Collections.sort(arr, Collections.reverseOrder());

for(int x = 0; x<=arr.size(); x ++) {

if(x == arr.size())
System.out.println(profit);
else if(arr.get(x) - depriciation > 0)
profit += arr.get(x) - depriciation;

depriciation ++;

}
}
System.out.println(profit);
}
}

I was getting the right answer through this , sorting the array before deducting the depriciation does give you the best results according to me.

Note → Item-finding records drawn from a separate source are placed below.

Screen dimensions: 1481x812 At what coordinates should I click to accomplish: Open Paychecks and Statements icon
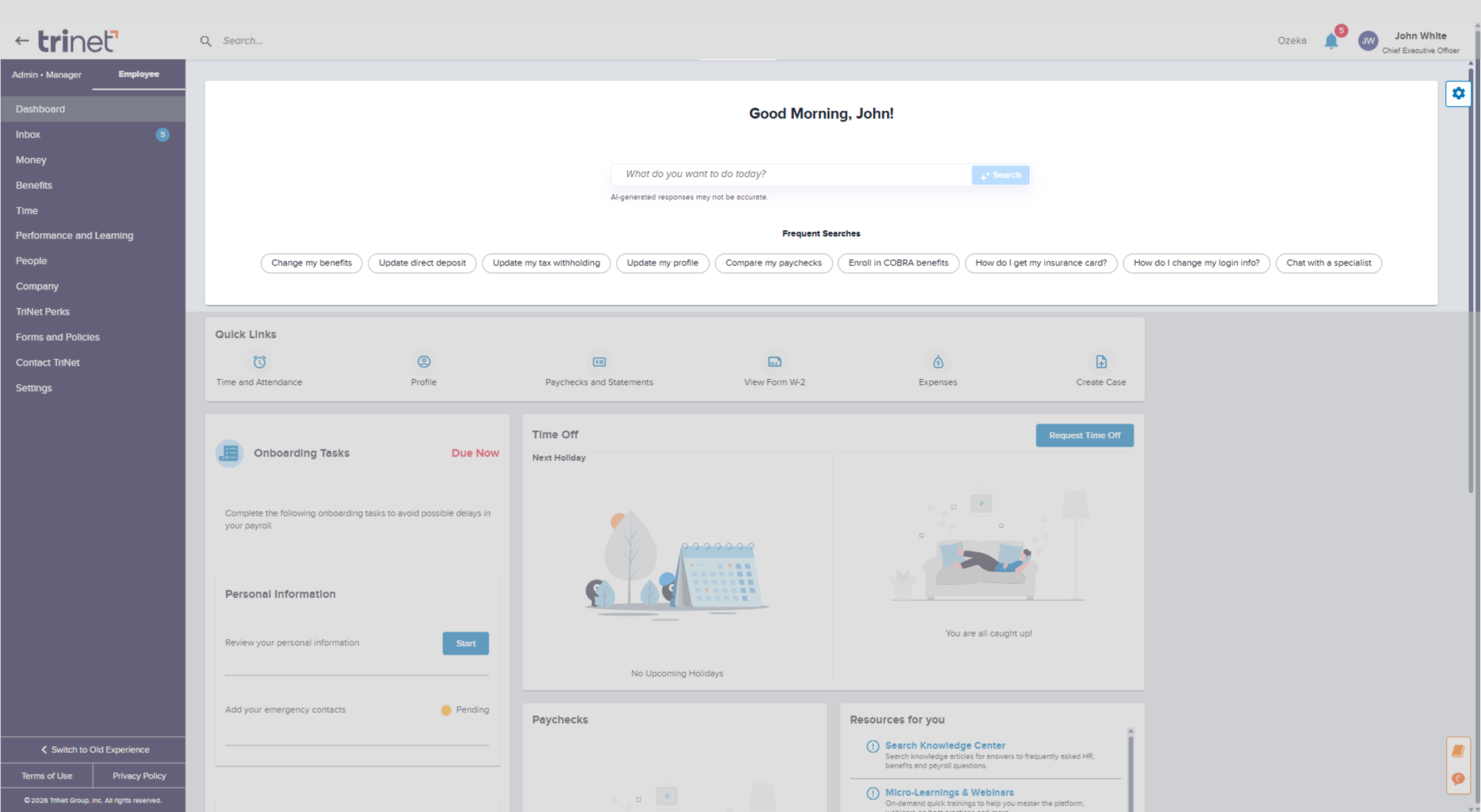pos(599,362)
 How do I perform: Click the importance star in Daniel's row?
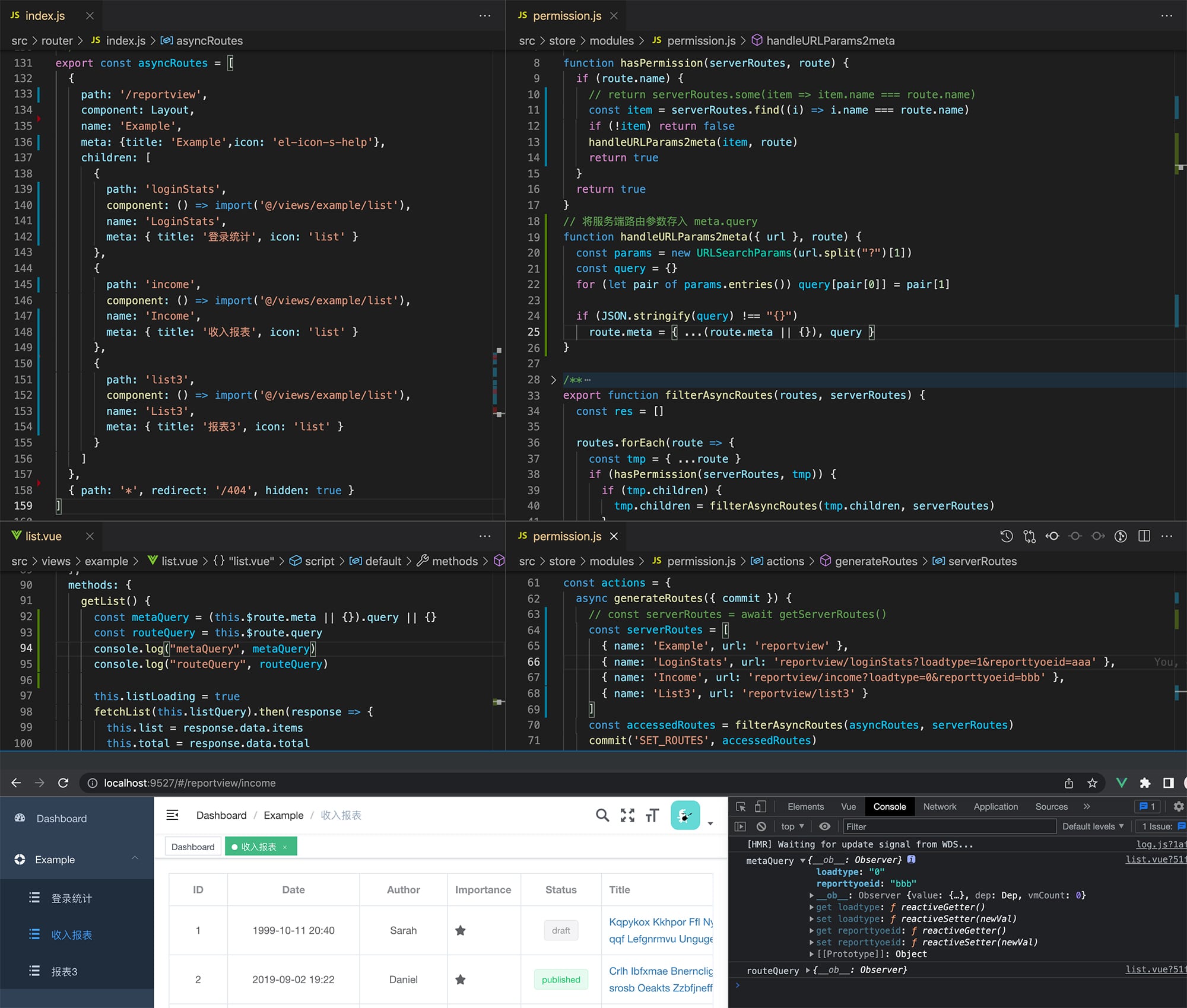coord(461,980)
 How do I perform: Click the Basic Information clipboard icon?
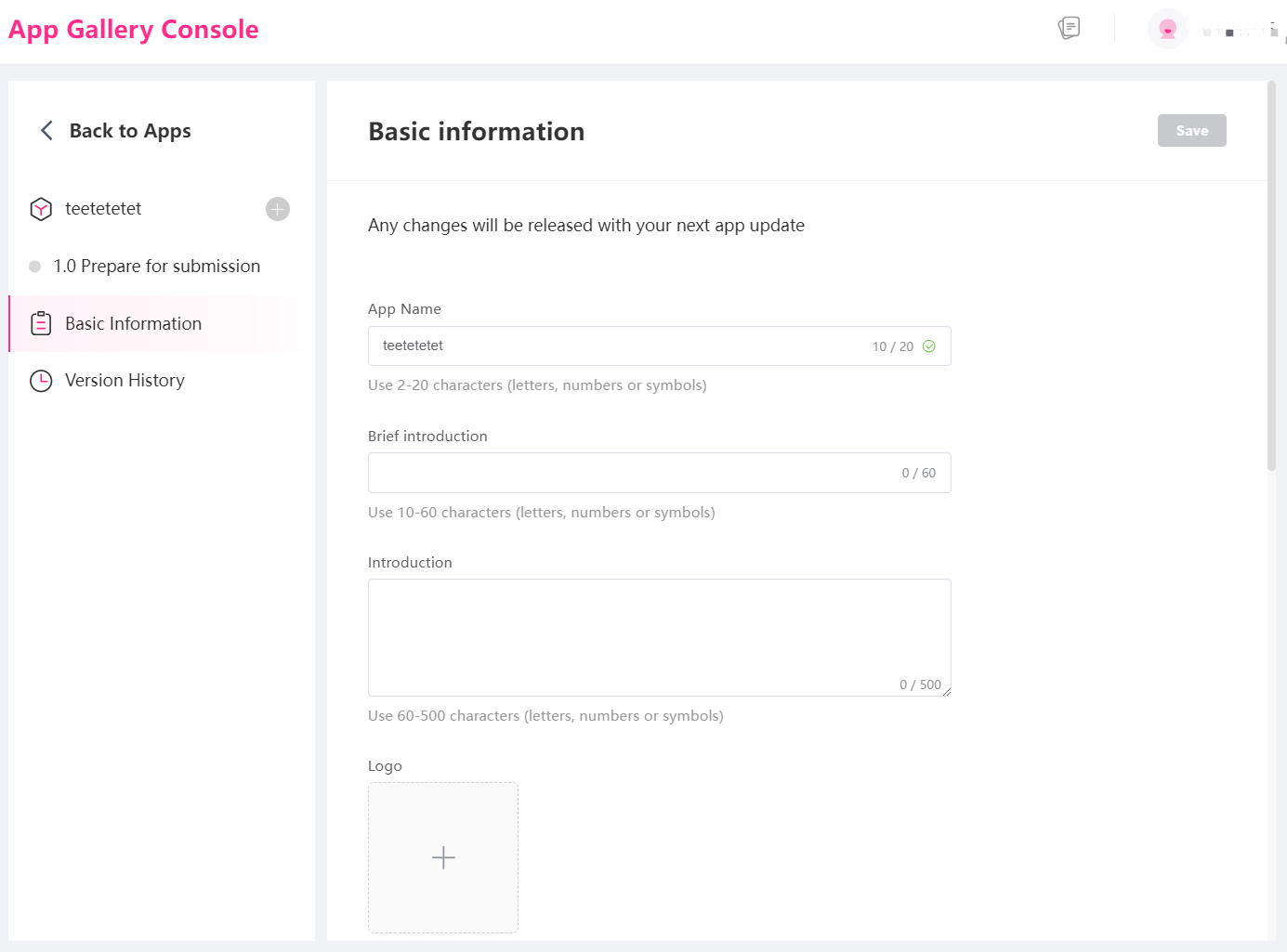click(x=41, y=323)
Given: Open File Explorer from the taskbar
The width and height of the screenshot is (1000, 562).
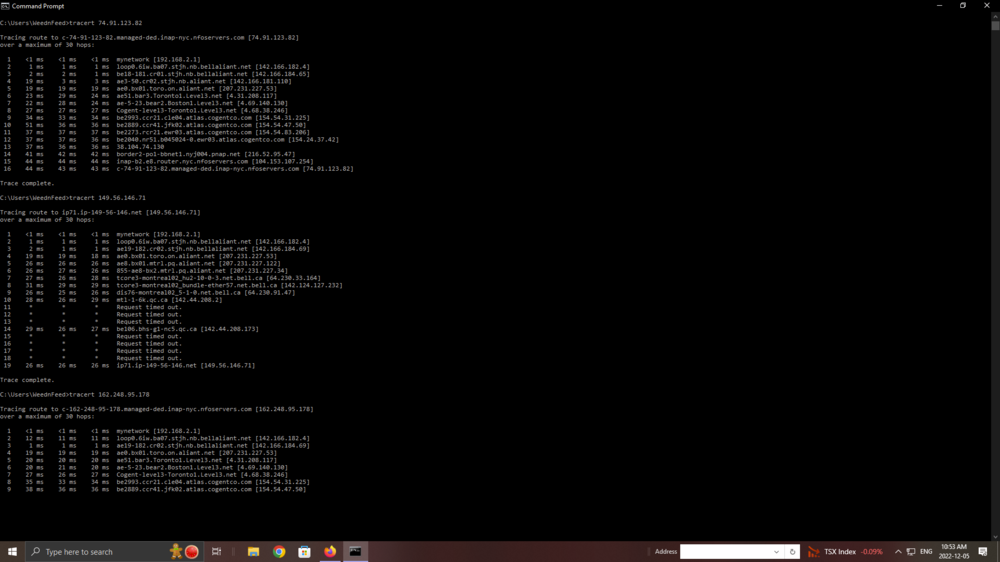Looking at the screenshot, I should pos(254,552).
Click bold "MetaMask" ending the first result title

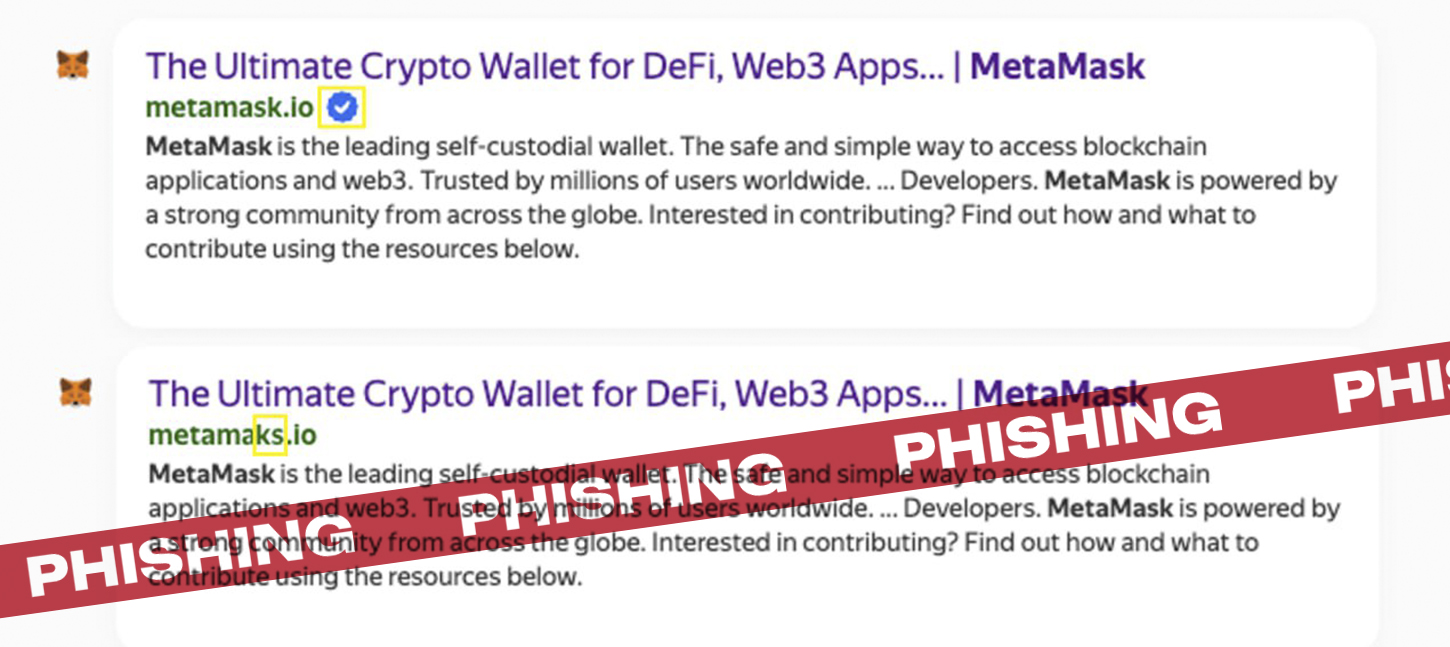click(1058, 67)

I’m New to code competitions , and above is my code to CARSELL problem , can anyone tell me where i went wrong ?

1. You are not taking input for “tc”
2. sort(arr, arr+n, greater<int>());
It should work now
1. Try using long long int ( don’t know in java )
2. You are outputting the answer two times

I can’t find where I am going wrong.

#include <iostream>
#include <algorithm>
#include <vector>
using namespace std;

int main() {
long long int T,n,p,k=0,MOD=1000000007;
cin>>T;
if(T>=1&&T<=25)
{
vector<long long int>prices;
while(k<T)
{
cin>>n;
// years.push_back(n);
if(n>=1&&n<=100000)
for(int i=0;i<n;i++)
{
cin>>p;
if(p>=0&&p<=1000000000)
prices.push_back(p);
// profits.push_back(p);
}
sort(prices.begin(), prices.end(), greater<int>());

// for(int i=0;i<n;i++)
// {
//     cout<<prices[i]<<" ";
// }
// prices.clear();
k++;
}
for(int i=0;i<n;i++)
{
if(prices[i]>0)
--prices[i];
}
int Q=0,Z=0;
for(int i=0;i<n;i++)
{
// int Q=0;
Q+=prices[i];
// cout<<Q<<endl;
}
for(int i=n;i<2*n;i++)
{
// int Z=0;
Z+=prices[i];
// cout<<Z<<endl;
}
// for(int i=0;i<2*n;i++)
// {
//    // int Z=0;
//     cout<<prices[i];
//    // cout<<Z<<endl;
// }
if(Q==0&&Z!=0){cout<<Z%MOD<<endl<<1;}
else if(Z==0&&Q!=0){cout<<Q%MOD<<endl<<1;}
else{cout<<Q%MOD<<endl<<Z%MOD;}

}
return 0;
}

Yes , i corrected the printing of answer twice. apart from using long in the code , is there any other logical change that needs to be done ?

you are not using modulo

I can’t find any mistake in my soln…

#include <iostream>
#include <algorithm>
#include <vector>
using namespace std;

int main() {
long long int T,n,p,k=0,MOD=1000000007;
cin>>T;
if(T>=1&&T<=25)
{
vector<long long int>prices;
while(k<T)
{
cin>>n;
// years.push_back(n);
if(n>=1&&n<=100000)
for(int i=0;i<n;i++)
{
cin>>p;
if(p>=0&&p<=1000000000)
prices.push_back(p);
// profits.push_back(p);
}
sort(prices.begin(), prices.end(), greater<int>());

// for(int i=0;i<n;i++)
// {
//     cout<<prices[i]<<" ";
// }
// prices.clear();
k++;
}
for(int i=0;i<n;i++)
{
if(prices[i]>0)
--prices[i];
}
int Q=0,Z=0;
for(int i=0;i<n;i++)
{
// int Q=0;
Q+=prices[i];
// cout<<Q<<endl;
}
for(int i=n;i<2*n;i++)
{
// int Z=0;
Z+=prices[i];
// cout<<Z<<endl;
}
// for(int i=0;i<2*n;i++)
// {
//    // int Z=0;
//     cout<<prices[i];
//    // cout<<Z<<endl;
// }
if(Q==0&&Z!=0){cout<<Z%MOD<<endl<<1;}
else if(Z==0&&Q!=0){cout<<Q%MOD<<endl<<1;}
else{cout<<Q%MOD<<endl<<Z%MOD;}

}
return 0;
}

Please correct me if you find the mistakes.